DATA FOR THE TASK Block Start

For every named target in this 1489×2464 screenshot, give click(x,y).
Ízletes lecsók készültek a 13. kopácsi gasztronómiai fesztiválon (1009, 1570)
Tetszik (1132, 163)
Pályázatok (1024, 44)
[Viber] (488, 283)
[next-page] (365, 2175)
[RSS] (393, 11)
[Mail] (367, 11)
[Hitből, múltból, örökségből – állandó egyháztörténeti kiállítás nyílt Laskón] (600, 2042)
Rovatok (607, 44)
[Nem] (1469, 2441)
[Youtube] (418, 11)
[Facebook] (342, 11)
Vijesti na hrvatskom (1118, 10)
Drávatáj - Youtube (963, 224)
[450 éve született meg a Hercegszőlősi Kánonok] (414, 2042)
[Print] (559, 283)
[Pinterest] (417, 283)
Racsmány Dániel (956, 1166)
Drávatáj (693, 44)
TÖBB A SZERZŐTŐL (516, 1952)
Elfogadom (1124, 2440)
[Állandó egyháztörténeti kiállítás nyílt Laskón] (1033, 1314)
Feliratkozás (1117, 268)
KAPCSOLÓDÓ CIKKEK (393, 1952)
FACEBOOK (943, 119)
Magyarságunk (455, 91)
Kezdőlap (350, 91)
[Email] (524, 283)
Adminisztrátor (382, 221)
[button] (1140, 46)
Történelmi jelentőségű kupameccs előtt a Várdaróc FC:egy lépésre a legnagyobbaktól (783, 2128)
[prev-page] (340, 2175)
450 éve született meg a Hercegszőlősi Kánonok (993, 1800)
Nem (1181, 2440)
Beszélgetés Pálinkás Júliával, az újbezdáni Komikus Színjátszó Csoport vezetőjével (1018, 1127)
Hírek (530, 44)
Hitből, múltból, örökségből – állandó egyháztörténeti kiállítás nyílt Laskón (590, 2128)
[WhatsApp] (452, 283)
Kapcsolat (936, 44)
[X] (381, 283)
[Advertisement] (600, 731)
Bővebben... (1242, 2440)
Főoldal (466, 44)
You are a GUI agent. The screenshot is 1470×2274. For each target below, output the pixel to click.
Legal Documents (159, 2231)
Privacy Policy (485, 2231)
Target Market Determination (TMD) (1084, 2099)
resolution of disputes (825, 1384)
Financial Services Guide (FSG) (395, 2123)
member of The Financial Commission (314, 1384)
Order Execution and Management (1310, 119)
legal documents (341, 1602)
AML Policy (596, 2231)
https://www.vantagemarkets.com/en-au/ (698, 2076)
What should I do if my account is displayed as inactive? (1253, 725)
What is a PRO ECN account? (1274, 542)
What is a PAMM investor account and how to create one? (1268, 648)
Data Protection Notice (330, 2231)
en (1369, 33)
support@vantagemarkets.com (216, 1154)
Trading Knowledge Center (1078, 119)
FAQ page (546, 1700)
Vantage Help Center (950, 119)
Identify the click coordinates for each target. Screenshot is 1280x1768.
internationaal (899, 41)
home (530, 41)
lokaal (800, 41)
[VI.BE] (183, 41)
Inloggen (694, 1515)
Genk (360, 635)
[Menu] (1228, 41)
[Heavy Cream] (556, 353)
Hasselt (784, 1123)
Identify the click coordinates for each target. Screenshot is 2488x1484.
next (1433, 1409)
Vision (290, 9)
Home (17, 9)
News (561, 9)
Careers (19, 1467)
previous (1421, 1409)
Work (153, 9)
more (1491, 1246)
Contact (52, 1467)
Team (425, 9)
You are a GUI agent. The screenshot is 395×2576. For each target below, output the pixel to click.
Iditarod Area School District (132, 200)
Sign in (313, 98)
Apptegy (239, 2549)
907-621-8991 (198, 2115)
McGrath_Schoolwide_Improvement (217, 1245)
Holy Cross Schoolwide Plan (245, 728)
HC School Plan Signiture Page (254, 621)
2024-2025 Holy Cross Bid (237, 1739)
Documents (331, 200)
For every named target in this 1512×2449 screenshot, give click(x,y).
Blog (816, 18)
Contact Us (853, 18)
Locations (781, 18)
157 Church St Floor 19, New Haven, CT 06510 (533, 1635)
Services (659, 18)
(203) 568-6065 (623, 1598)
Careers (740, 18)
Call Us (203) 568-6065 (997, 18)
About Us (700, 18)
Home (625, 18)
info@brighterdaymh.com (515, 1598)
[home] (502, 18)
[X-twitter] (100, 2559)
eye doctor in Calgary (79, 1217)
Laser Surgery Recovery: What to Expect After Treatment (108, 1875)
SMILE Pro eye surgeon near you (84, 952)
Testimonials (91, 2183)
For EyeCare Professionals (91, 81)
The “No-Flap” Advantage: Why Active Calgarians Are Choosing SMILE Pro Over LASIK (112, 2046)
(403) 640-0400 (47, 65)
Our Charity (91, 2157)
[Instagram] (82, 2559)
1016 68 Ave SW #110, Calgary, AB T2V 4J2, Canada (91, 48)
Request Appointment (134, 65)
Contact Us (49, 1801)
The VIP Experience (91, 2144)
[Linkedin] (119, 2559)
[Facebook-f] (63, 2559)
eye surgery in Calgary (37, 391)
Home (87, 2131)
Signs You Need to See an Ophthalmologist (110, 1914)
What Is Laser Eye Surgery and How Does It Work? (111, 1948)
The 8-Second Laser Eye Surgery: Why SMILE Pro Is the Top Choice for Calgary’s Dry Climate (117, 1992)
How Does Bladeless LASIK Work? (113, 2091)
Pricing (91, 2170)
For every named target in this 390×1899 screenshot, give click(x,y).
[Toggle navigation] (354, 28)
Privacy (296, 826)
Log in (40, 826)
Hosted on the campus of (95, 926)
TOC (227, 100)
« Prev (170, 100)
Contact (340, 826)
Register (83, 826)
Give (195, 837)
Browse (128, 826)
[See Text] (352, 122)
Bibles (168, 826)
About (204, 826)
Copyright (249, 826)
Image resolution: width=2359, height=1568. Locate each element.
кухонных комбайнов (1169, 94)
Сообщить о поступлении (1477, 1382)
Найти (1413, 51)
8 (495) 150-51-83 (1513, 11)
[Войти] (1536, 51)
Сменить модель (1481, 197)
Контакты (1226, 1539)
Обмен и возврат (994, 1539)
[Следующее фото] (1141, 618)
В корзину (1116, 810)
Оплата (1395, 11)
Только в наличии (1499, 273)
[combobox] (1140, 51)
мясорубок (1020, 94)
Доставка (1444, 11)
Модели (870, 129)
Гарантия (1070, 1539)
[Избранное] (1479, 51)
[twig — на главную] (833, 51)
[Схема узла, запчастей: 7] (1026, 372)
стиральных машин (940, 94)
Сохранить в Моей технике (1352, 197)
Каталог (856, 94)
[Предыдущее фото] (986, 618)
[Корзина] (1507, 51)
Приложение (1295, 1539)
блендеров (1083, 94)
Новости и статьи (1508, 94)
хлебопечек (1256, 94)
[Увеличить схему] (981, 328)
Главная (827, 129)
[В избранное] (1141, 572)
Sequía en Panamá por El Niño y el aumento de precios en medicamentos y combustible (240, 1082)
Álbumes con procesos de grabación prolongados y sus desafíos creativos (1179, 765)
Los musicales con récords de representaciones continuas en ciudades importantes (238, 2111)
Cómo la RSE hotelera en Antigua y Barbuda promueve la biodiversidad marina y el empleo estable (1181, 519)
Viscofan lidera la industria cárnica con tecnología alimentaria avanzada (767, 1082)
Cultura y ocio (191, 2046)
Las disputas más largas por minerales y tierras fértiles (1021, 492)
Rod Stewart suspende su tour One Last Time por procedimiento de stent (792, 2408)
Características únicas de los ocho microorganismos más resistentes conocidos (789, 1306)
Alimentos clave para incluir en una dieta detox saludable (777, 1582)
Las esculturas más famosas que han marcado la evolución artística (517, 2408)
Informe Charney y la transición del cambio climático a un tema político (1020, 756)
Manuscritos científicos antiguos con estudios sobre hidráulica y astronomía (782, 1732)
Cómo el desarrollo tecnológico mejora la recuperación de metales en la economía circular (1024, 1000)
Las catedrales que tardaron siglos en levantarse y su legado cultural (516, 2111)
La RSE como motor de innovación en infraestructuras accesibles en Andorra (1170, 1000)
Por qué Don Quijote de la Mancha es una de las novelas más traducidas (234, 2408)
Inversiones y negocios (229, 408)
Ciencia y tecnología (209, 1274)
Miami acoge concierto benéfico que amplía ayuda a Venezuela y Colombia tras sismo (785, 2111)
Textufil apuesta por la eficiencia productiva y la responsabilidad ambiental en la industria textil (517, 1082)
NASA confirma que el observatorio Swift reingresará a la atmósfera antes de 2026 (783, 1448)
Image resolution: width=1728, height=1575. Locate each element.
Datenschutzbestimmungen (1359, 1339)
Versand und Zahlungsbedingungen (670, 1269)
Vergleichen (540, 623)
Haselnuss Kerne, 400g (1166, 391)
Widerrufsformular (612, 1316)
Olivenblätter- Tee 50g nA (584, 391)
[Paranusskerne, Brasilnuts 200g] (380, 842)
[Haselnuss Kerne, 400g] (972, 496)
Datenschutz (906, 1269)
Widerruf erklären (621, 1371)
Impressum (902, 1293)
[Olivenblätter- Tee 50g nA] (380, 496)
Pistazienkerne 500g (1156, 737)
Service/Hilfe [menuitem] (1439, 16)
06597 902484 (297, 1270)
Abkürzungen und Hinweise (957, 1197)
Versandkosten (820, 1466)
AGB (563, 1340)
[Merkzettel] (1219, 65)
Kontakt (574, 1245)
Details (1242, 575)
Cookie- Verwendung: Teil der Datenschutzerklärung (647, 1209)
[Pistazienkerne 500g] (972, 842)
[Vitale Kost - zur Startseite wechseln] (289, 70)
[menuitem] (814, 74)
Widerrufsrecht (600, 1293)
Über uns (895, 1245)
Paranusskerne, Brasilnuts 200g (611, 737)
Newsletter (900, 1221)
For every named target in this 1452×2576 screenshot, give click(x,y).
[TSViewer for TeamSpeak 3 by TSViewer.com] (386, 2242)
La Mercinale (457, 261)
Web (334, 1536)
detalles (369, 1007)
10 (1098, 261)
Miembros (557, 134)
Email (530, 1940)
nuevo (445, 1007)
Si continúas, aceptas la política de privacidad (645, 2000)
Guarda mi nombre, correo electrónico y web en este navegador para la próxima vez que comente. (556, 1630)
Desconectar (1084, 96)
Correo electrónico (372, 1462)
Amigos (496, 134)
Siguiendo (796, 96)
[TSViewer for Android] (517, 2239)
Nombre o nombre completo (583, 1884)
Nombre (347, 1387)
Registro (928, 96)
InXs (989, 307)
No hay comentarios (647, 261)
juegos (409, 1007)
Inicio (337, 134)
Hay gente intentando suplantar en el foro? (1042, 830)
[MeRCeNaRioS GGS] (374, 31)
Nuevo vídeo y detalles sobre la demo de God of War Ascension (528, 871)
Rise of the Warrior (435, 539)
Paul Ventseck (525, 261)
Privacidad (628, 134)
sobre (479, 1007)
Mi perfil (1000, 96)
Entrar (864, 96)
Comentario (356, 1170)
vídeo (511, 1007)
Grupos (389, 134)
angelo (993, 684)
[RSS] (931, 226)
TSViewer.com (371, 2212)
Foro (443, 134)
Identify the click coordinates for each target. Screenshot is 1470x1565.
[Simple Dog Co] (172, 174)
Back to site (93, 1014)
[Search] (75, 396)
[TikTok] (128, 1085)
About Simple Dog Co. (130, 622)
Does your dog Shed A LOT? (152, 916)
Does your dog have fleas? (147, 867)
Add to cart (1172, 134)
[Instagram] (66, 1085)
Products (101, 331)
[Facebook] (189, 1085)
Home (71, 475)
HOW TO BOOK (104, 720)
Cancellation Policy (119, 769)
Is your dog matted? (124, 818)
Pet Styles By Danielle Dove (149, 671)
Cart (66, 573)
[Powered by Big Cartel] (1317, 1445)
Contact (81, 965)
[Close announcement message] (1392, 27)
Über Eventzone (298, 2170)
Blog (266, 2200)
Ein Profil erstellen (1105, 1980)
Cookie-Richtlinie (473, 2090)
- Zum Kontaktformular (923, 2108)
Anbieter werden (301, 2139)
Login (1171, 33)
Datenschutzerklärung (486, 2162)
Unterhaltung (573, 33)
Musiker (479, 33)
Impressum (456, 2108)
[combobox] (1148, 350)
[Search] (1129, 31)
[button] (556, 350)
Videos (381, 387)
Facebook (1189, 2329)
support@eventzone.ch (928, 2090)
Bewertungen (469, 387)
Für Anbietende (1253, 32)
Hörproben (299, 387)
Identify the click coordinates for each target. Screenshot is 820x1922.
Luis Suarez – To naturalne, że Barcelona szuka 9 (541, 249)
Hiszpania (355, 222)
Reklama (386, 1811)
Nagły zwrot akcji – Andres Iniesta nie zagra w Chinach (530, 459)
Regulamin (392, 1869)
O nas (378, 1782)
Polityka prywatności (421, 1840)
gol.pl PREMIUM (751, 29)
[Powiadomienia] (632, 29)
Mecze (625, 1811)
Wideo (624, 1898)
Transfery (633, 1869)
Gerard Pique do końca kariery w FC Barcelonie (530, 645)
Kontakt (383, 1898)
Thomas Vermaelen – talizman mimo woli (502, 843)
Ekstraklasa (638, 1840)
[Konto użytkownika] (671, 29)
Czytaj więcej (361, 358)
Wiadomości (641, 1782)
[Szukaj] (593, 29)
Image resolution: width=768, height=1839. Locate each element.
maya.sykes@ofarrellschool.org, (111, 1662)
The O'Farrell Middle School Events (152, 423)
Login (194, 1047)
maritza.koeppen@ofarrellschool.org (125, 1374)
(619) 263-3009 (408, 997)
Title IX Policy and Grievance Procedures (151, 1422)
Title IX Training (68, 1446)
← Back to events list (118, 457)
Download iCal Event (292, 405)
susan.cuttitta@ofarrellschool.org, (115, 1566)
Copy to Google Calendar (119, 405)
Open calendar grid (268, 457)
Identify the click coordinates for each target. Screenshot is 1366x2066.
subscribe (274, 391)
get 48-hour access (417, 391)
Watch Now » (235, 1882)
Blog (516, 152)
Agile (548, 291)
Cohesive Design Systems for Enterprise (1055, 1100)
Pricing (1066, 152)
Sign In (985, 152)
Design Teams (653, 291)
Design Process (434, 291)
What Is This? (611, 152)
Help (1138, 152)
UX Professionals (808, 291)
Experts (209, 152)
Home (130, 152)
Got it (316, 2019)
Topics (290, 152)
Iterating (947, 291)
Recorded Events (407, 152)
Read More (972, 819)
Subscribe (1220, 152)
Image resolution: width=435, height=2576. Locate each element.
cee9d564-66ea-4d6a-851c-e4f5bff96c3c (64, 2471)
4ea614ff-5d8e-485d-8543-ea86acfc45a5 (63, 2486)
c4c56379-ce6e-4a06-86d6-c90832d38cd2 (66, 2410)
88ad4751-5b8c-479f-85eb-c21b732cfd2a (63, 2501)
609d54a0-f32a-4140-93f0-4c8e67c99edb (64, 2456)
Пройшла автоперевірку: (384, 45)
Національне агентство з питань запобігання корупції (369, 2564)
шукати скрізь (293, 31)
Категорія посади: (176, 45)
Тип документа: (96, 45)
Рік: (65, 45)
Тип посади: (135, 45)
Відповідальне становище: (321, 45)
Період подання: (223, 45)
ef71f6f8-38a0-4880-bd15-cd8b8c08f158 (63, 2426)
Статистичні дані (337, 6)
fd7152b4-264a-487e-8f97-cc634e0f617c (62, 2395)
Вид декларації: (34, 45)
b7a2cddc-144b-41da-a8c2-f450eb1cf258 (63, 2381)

DATA FOR THE TASK Block End

- [THE TASK]:
For every line in the data above that has the string "örökségből", return that line.

- [YOUR SOLUTION]:
[Hitből, múltból, örökségből – állandó egyháztörténeti kiállítás nyílt Laskón] (600, 2042)
Hitből, múltból, örökségből – állandó egyháztörténeti kiállítás nyílt Laskón (590, 2128)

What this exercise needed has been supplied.